Substitute "Task" for "Instruction" in the stretch from the line containing "Click the Video play icon" through the line containing "Action: (423, 70)". Return only those lines, with nothing else altered.

Data lines |
>> begin

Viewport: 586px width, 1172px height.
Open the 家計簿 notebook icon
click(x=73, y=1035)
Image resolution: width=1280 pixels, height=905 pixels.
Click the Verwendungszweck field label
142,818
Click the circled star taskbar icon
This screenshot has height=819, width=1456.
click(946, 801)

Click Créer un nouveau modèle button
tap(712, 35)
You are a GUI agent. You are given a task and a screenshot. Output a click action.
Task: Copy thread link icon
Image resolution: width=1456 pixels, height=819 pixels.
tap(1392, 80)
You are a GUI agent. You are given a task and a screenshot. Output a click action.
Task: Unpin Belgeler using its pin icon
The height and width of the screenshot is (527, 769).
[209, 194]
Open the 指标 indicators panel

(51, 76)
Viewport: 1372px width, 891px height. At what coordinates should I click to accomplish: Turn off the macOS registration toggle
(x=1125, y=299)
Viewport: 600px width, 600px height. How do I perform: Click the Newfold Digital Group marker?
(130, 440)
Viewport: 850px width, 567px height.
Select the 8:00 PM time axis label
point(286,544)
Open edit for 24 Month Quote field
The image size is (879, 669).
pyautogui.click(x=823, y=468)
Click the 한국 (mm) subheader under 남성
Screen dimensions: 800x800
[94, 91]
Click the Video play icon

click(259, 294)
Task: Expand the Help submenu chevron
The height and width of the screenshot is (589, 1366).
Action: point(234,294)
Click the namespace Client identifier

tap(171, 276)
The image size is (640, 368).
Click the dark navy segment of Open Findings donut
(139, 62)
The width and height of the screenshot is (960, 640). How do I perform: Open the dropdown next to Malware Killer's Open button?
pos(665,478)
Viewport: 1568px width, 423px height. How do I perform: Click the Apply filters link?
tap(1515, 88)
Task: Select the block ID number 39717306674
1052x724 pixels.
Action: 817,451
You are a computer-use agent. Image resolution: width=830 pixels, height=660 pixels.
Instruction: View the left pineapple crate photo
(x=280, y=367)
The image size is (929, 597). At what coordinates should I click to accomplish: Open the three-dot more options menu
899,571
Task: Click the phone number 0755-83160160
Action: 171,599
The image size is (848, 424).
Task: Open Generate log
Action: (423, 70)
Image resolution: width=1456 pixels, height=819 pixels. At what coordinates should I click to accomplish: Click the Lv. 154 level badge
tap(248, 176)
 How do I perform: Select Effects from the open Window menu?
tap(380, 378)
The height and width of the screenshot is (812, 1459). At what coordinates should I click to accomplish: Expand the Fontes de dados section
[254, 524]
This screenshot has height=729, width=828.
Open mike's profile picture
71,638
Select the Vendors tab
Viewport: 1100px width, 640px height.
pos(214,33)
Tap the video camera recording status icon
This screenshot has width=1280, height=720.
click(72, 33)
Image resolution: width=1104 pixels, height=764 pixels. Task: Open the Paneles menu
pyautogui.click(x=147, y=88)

>> end

The solution |
Click the Video play icon

click(259, 294)
Task: Expand the Help submenu chevron
The height and width of the screenshot is (589, 1366).
Action: point(234,294)
Click the namespace Client identifier

tap(171, 276)
The image size is (640, 368).
Click the dark navy segment of Open Findings donut
(139, 62)
The width and height of the screenshot is (960, 640). How do I perform: Open the dropdown next to Malware Killer's Open button?
pos(665,478)
Viewport: 1568px width, 423px height. How do I perform: Click the Apply filters link?
tap(1515, 88)
Task: Select the block ID number 39717306674
1052x724 pixels.
Action: 817,451
You are a computer-use agent. Image resolution: width=830 pixels, height=660 pixels.
Task: View the left pineapple crate photo
(x=280, y=367)
The image size is (929, 597). At what coordinates should I click to accomplish: Open the three-dot more options menu
899,571
Task: Click the phone number 0755-83160160
Action: 171,599
The image size is (848, 424).
Task: Open Generate log
Action: (423, 70)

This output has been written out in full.